Speak up!  Don’t let your loved one  miss out on the sounds of a lifetime. And if you’re experiencing hearing loss yourself, speak up about your own difficulties.

To find a certified audiologist in your area, search this site of the American Speech-Language Hearing Association

ASHA’s website offers a wealth of information and resources, including a very user-friendly search feature:

In the photo below, Gail’s at her high school reunion in Connersville, Indiana getting ready to reminisce with the Spartanettes. Thanks, Gail, for your help with this post.

(I wrote this blog post while participating in a campaign by on behalf of ASHA and received payment for my participation. All opinions stated within are my own.)

21 thoughts on “Hearing Loss and the Sounds of a Lifetime”

  1. There’s such a stigma about hearing loss. This is an important issue -thanks for bringing attention to it in such a humane way. My mother has hearing loss and my father acts as if it’s a character flaw. I think overall our generation and younger ones, are much more accepting of disabilities than our parents’ generation.

    1. You are right about the stigma! Even at our house, if I ask folks to repeat, they often get annoyed. We’ve got to work to change this.

      1. I taught a student who looked exactly like Chatty Cathy – right down to the glossy blond hair and the perfectly placed freckles.

  2. I’ve seen the changes in my mother due to hearing loss. It’s limits participation in family gatherings because even good hearing aids can’t mimic natural hearing. I hope research improves these aids before I need one! Thanks for an important post!

    1. We recently had a family dinner in a loud restaurant. My mom commented several times afterwards how frustrating it was not to be able to hear the conversation. She’s got hearing aids, but it’s still very hard for her to hear in certain situations.

  3. Wonderful reminder, Barbara. This is not something we should ignore or assume it’s just part of growing old. I heeded your advice and had my ears checked carefully when I had my last full physical as I was feeling like my hearing was deteriorating. Thankfully we discovered I simply had an excessive amount of wax build up!
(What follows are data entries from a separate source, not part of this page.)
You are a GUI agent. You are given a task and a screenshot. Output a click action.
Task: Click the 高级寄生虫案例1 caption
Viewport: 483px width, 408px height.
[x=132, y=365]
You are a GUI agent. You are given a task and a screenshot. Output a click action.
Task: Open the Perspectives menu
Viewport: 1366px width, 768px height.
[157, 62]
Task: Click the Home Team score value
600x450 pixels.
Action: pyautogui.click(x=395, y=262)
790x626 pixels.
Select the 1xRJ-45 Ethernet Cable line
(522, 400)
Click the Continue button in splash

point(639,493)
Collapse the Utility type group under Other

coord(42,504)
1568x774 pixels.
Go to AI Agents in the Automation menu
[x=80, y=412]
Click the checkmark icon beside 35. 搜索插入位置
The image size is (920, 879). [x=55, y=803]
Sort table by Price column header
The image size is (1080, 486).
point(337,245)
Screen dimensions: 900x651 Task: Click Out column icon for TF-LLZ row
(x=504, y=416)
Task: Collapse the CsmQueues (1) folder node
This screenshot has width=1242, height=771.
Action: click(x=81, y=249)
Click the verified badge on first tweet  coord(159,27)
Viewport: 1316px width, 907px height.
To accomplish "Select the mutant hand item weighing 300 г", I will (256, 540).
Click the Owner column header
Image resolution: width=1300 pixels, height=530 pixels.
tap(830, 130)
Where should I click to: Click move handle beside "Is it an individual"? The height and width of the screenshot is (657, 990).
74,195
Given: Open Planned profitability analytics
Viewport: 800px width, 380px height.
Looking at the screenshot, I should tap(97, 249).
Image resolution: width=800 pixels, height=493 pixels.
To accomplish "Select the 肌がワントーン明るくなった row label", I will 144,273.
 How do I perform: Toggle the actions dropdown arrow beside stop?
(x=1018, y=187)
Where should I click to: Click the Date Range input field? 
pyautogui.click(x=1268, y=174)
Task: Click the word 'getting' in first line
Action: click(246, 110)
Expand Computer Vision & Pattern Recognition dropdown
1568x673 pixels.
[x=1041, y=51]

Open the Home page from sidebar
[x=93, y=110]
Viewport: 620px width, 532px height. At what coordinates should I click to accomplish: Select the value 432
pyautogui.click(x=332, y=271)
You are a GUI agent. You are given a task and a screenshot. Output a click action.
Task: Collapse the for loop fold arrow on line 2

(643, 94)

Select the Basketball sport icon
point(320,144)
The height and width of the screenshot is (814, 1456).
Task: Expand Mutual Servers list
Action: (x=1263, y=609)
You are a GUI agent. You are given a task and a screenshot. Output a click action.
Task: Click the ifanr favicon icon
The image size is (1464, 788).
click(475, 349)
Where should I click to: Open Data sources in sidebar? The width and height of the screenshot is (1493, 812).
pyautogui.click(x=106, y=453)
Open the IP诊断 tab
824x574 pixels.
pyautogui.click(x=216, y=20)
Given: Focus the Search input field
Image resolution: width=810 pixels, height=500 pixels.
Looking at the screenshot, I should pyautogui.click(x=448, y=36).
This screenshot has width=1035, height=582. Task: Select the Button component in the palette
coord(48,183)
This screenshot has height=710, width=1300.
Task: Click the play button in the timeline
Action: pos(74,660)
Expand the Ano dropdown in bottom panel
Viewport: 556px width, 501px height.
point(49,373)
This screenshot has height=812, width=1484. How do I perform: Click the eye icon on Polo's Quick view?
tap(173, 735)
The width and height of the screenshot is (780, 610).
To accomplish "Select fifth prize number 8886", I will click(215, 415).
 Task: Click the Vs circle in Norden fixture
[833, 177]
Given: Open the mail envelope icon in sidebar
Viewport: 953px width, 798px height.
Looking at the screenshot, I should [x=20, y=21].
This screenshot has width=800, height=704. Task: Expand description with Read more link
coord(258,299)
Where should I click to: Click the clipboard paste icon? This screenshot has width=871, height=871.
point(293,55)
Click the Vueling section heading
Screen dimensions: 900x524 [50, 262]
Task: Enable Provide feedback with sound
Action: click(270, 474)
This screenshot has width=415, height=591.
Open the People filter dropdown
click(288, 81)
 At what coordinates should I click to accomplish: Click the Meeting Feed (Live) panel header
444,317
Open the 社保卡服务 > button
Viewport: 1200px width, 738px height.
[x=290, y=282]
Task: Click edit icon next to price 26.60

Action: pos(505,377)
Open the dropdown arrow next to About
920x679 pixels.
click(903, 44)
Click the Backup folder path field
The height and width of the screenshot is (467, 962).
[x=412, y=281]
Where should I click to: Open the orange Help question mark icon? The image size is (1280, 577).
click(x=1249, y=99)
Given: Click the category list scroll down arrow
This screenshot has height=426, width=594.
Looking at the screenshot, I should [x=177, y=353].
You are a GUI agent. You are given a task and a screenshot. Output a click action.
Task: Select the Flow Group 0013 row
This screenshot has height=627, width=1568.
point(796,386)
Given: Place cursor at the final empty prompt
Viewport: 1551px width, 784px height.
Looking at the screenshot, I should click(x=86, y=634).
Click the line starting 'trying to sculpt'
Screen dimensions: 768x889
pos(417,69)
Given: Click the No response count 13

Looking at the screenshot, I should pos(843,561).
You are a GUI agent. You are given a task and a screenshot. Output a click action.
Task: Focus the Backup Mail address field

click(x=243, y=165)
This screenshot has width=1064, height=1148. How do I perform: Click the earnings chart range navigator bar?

    As to your initial question, my most favorite sound of all these days is hearing my 6-month old granddaughter laugh out loud!

  4. My dad gradually lost his hearing and eventually couldn’t hear the smoke alarm screaming out at his house. He was just sitting in his recliner acting like everything was fine. He had no idea at all that it was going off. That is a safety issue for sure. Then after his stroke, he lost almost all of his hearing. He went to the local coffee shop every morning with his buddies but was unable to take part in the conversation. Why say anything when you can’t hear a response back. He was totally isolated from the conversation. So sad.

    1. Yes, so sad, but I bet he still got comfort and companionship from his trips to the coffee shop, especially among old friends.

  5. How sad and frustrating. I often wear ear plugs at the gym (while hardly anyone else does) because it sometimes feels as though the loud music is bursting my ear drums. I still feel as though I have hearing loss from all those years when I didn’t wear the plugs. I find it interesting that no one else in the classes seems to think about this. (Or perhaps they don’t want to look “uncool.” )I imagine one day they will all be deaf!

    1. Do you remember in elementary school when we’d have to take the hearing test? I thought it was so much fun listening to the cool sounds.